2014-07-03 Chambly Quebec on Chambly Canal - Hello Canada - Bye America.... for now

This next portion of our trip was one which Ron and I thought to be one of the most interesting:  cruising the Chambly Canal in the province of Quebec.  We left Vermont and cleared Canadian customs, and you'll note below how narrow some portions of the Canal are; you'll also notice how these locks are 'hand-operated' - the lock personnel 'crank' the locks open and closed!  It was fascinating!  We docked in Chambly on a lock wall just prior to entering three 'step locks' the next morning...the lock master had to allow some extra water into the lock to give Spirit Journey the depth of water she needed to clear (we draft about 5.5'). 

A wider portion of the Canal.

Getting narrower...

Note how close we are to a road on starboard...

Narrow passage through a swing bridge...
Texas Ranger clears the swing bridge right behind us, as another boat waits to pass through, southbound.  Note how close we all are.

More narrow passages...


Another swing bridge...
We exited this lock, as you can see Texas Ranger getting ready to enter the lock on the other end.  It was "one boat at a time" given the size of the locks, and the size of our boats.

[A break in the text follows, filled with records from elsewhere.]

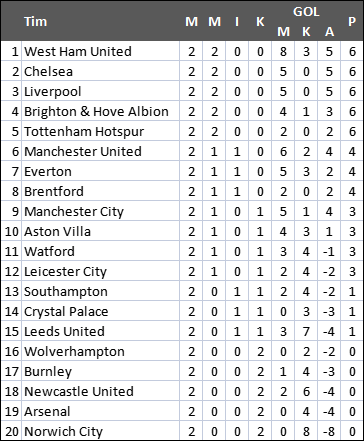
Task: Click the Chelsea team name cell
Action: click(100, 71)
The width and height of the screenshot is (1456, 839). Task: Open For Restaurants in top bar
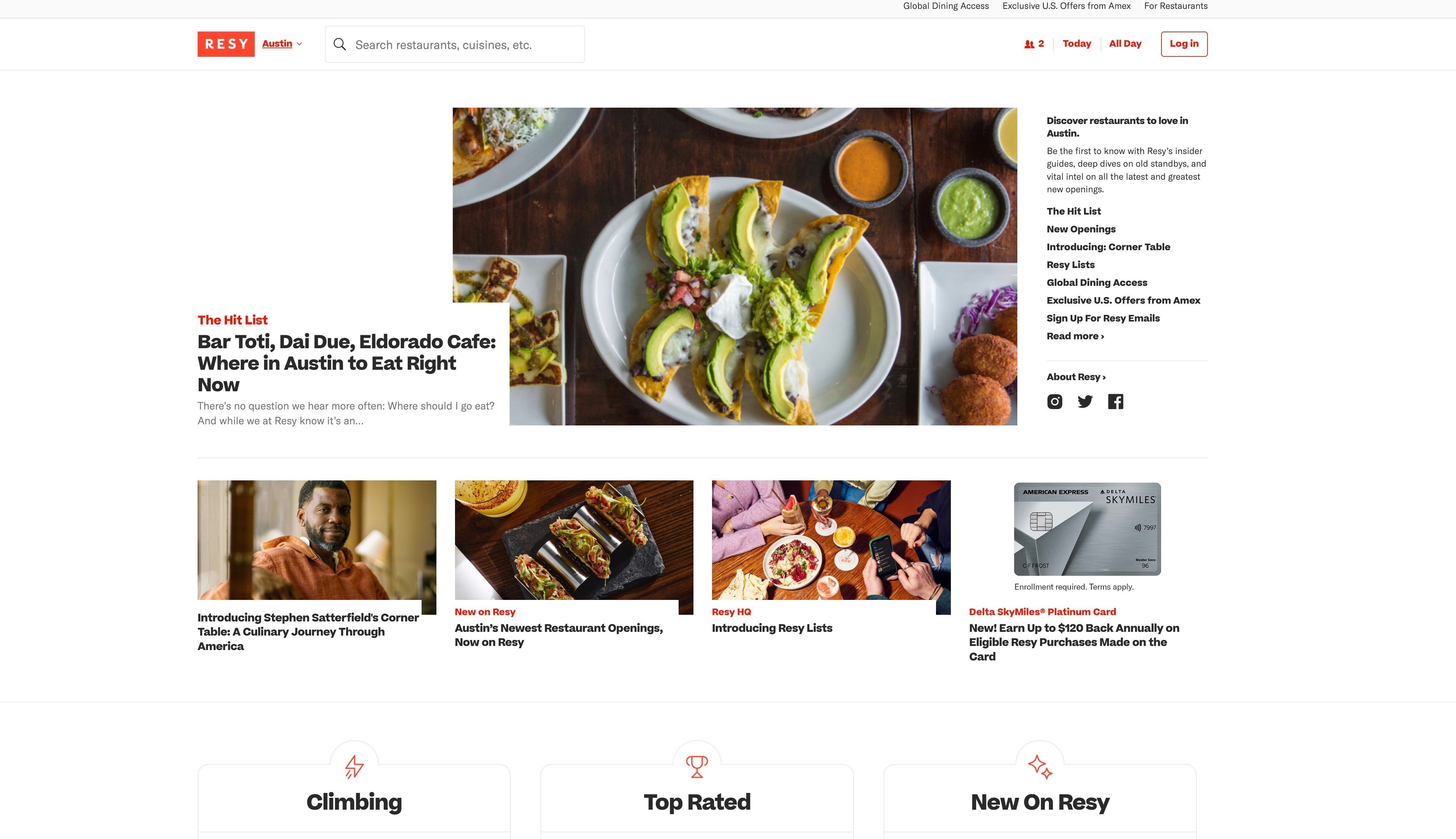pos(1176,6)
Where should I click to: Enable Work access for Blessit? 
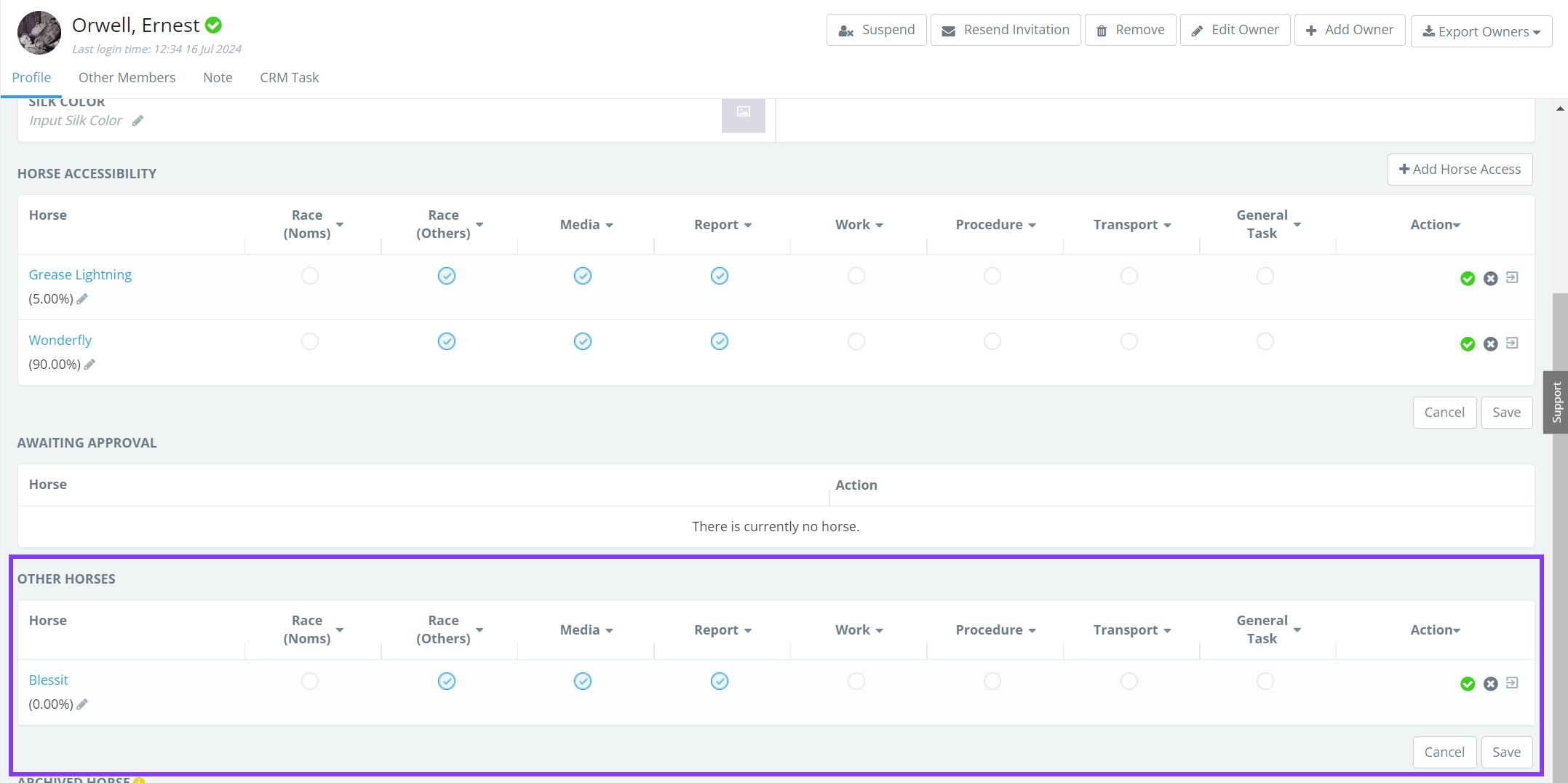coord(856,681)
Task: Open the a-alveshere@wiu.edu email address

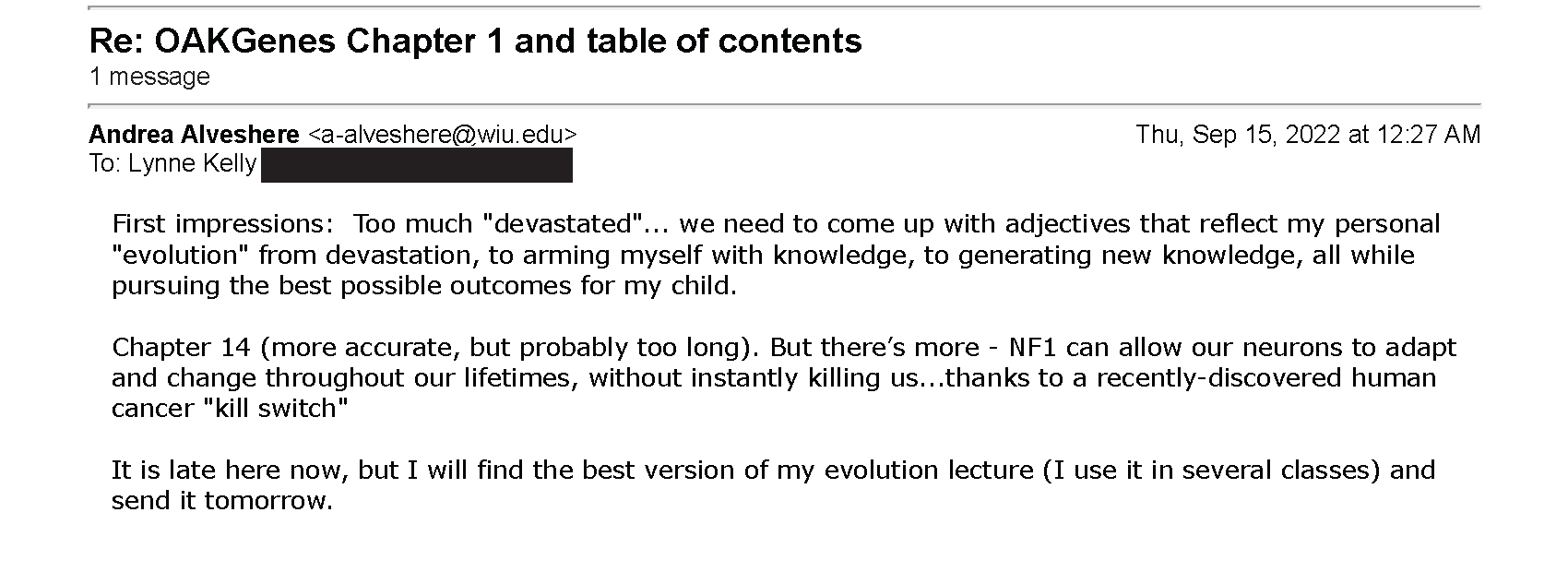Action: [442, 135]
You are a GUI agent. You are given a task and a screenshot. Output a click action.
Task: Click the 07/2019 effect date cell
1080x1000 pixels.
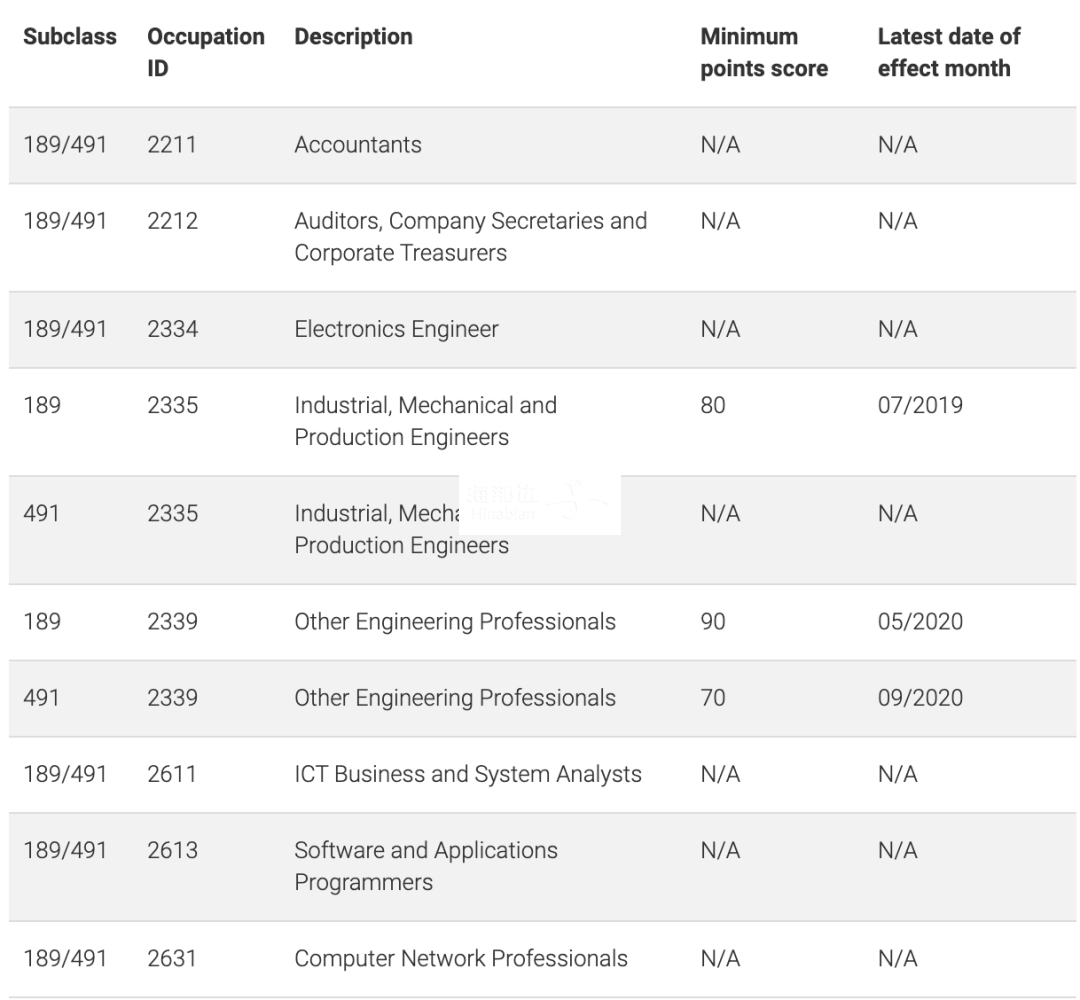tap(920, 405)
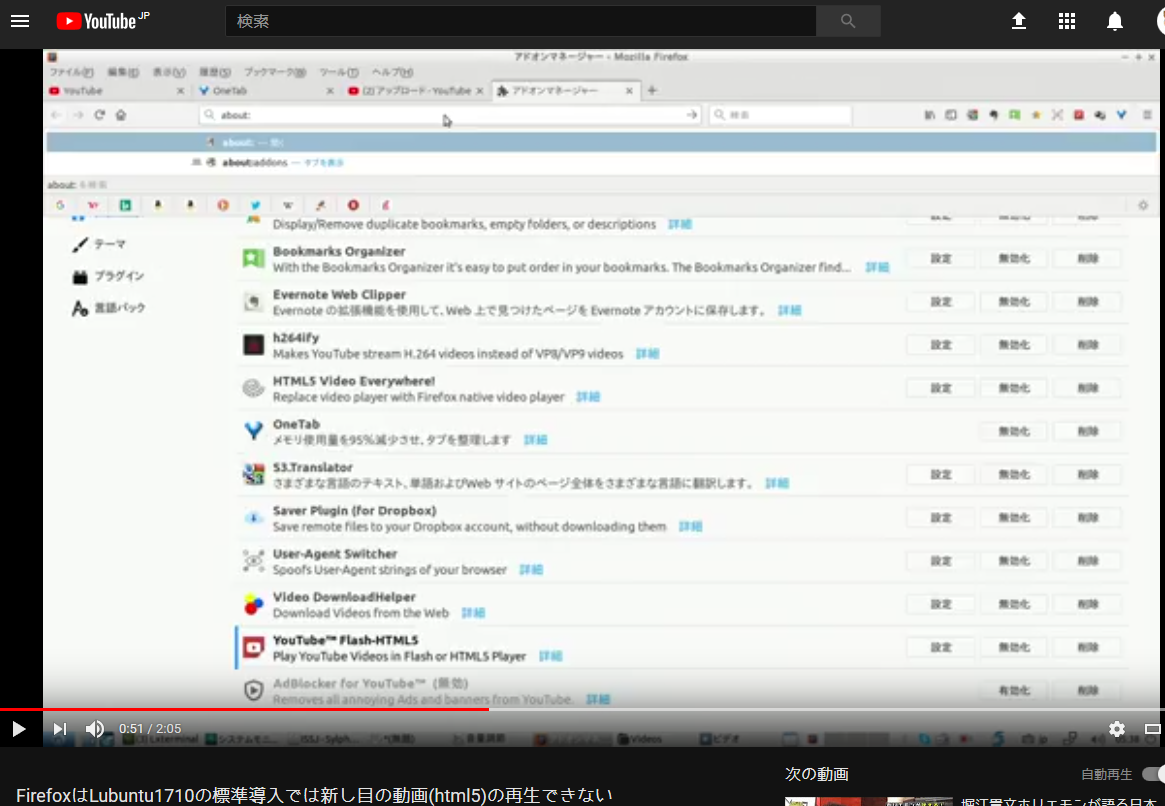Toggle the autoplay switch
1165x806 pixels.
click(x=1153, y=774)
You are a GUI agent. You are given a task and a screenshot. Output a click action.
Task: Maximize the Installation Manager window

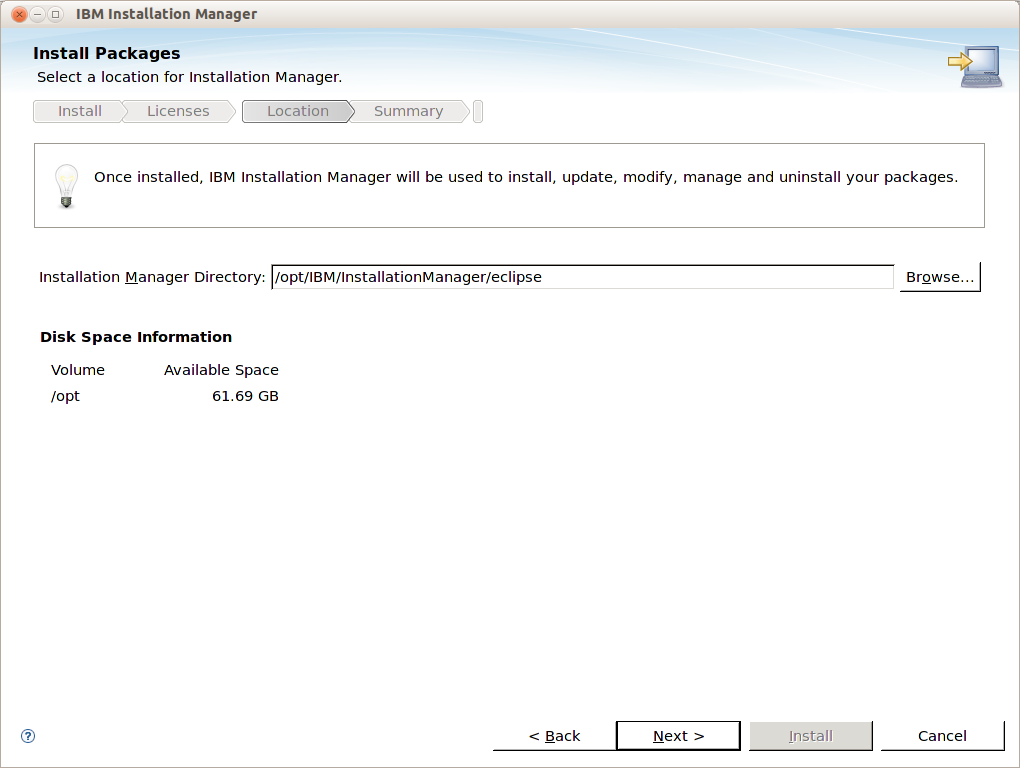55,14
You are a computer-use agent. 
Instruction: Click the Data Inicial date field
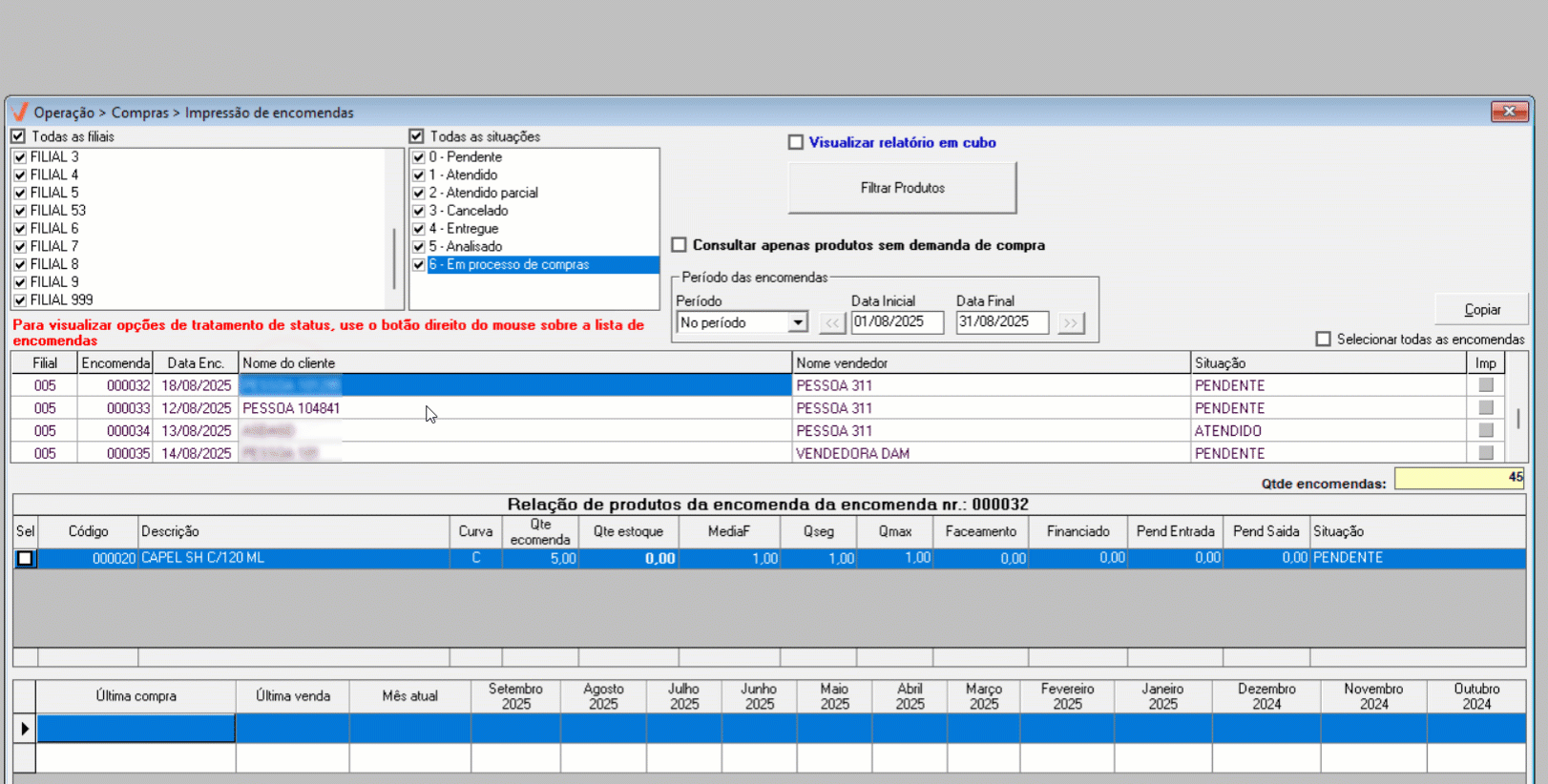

Yes, they are hand-cranking the lock doors open and closed!




Getting ready to leave a lock and continue on the narrow canal.
Lockmaster's office.  Fortunately, virtually all of the lock attendants were bi-lingual in English and French; or at least had an elementary command of English; so with our elementary level French skills, we could communicate enough to get specific messages across. 

As one would expect in everywhere...even at the locks!


Texas Ranger awaits it's turn locking through.
Docked in Chambly, on the Canal wall.
This is the three-step lock we will be passing through on a subsequent boat at a time.  We walked over from the Canal wall dockage to take a peek at what lies ahead.

A portion of the three-step lock; we will be locking 'down'.

At the exit of the three-step lock, lies another marina for small boats.